6h soir  Temps couvert lourd. Est-ce la pluie ? Rien de saillant, du monde. Demain je serai obligé d’aller à Épernay avec Jolivet pour nous entendre avec le Président du Tribunal de Reims sur la formule d’inséré dans nos ventes d’immeubles avec dommages de Guerre pour obtenir l’autorisation du Président prévue par l’article 9 de la loi du 18 avril 1919. Voilà les corvées qui vont commencer… Et puis je suis bien las. Lettre de ma pauvre femme qui ne me dit rien de bien saillant. Vu hier soir l’abbé Andrieux qui est sollicité par une agence de voyages à Reims pour faire aux visiteurs des lieux chaque jour une conférence de 20 minutes sur l’incendie de la Cathédrale. Est-ce bien sa place ??? on lui offre 0,50 par visiteur, lui demande 1 Franc !!!!

9h soir  Les bourdons sonnent. C’est donc la Paix !! Puisse-t-elle durer toujours ! Hélas !! Paix bien mal bâclée !! Et puis avec les Prussiens, ces sauvages-là sait-on jamais !! Ils ne voudront jamais s’avouer vaincus !! Voudront-ils reprendre leur revanche dans 5, 10 ou 15 ans !!… Les Bourdons sonnent !! C’est peut-être la joie pour beaucoup, mais ces bourdons que j’entends pour la 1ère fois depuis 5 ans !! ne me sonnent que tristesse, souffrance !! L’avenir est si sombre pour moi ! Et puis ! Quand je songe à ce que j’ai souffert depuis 1914 !!! Je ne puis être bien gai !! La joie est morte pour moi.

Ainsi donc mon journal de Guerre s’arrête et se clos au 1746ème jour anniversaire des combats autour de Reims et du 1744ème jour de bombardement.

Je suis seul pour cette heure mémorable, seul loin de tous les miens ! seul et abandonné !! Je n’ai que des larmes et le cœur serré !!

Les Bourdons et les cloches de Ste Geneviève et de St Maurice, de St Remy, sonnent ! Puissent-ils m’apporter prospérité et bonheur pour tous les miens !!!

Les deux bourdons ont sonné durant 10 minutes exactement.

Non, je ne me serais jamais figuré que cette Paix tant désirée par tant de gens me laisserait tant de tristesse au cœur !! Pourvu qu’elle dure !! et que je ne vois plus un cataclysme semblable à celui que je viens de traverser au milieu du sang, du fer, du feu et des flammes. Oh ! que je suis triste !

Impressions, Louis Guédet, Notaire et Juge de Paix à Reims.

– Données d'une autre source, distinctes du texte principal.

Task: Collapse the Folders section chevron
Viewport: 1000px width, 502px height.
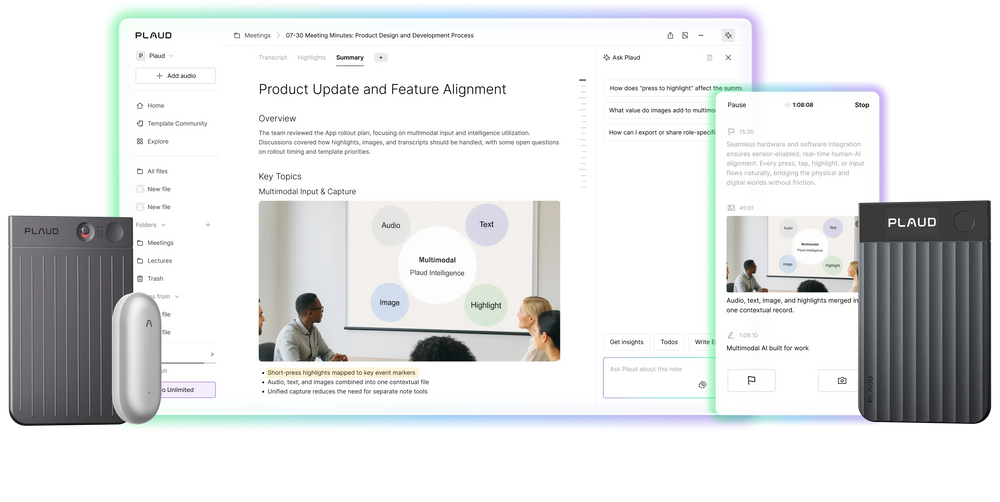Action: coord(164,225)
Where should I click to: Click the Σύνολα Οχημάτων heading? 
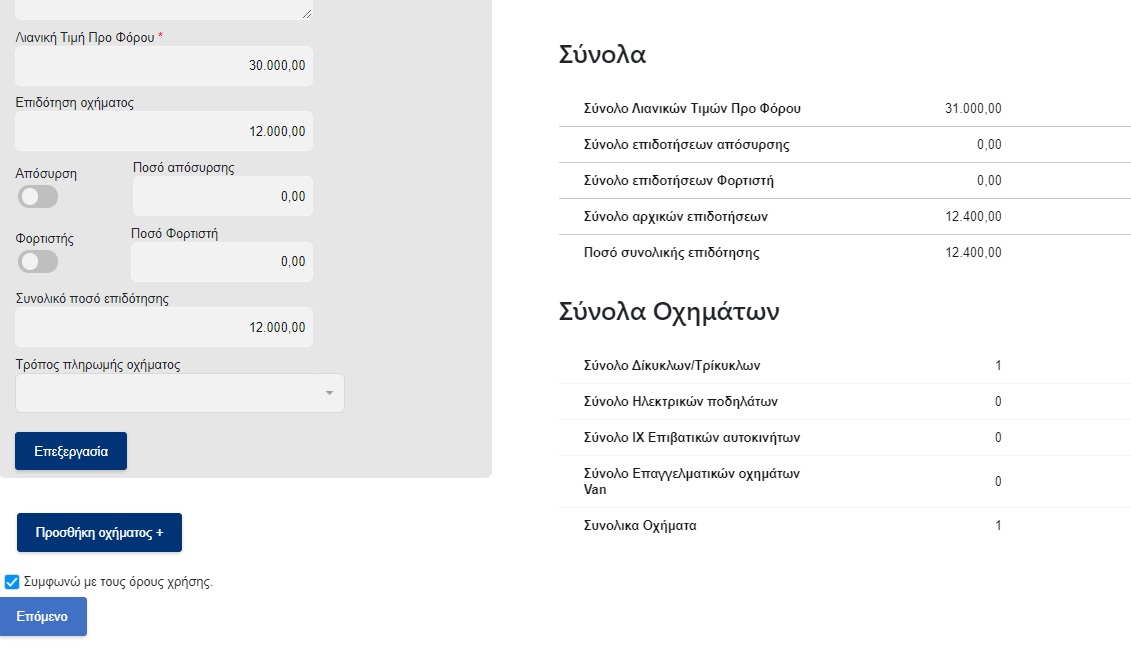[x=668, y=312]
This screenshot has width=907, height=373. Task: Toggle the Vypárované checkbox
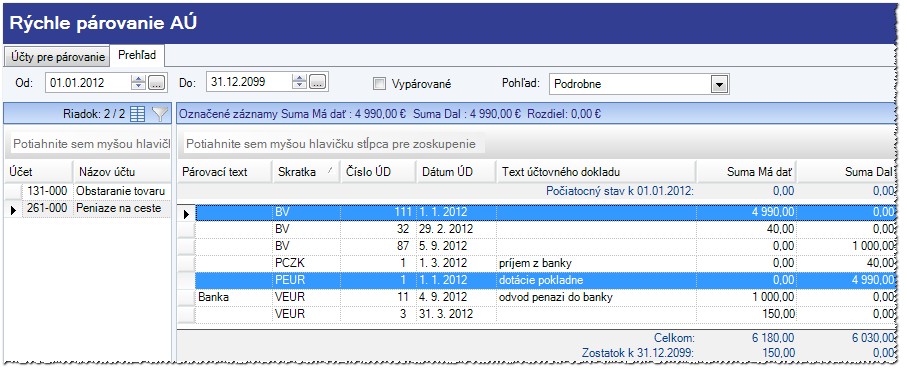click(379, 84)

Récits et impressions de guerre d'un civil rémois 1914-1919, journal retranscrit par François-Xavier Guédet son petit-fils

Cardinal Luçon

Lundi 23 – Rentrée à Reims. Visite à M. le Curé de Mohon. Les bourdons sonnent pour la signature du Traité de Paix.

Cardinal Luçon dans son Journal de la Guerre 1914-1918, éd. par L’Académie Nationale de Reims – 1998 – TAR volume 173

 


Lundi 23 Juin

M. Bauer a été chargé de constituer le cabinet à Weimar. Il a pris avec lui Erzberger, Noske, Hermann Muller.
M. Tittoni et M. Luzatti ont refusé leur concours à M. Nitti que Victor Emmanuel III avait investi de la mission de former le ministère.
Le Parlement suédois est dissous.
Le cabinet Bratiano est branlant à Bucarest.
Les marins allemands ont saboté leurs navires internés dans les eaux écossaises. Seul le Baden reste à flot.
Les Anglais ont battu les Kurdes en Mésopotamie.
Le chef du Sinn Fein, de Valera, est arrivé à New York.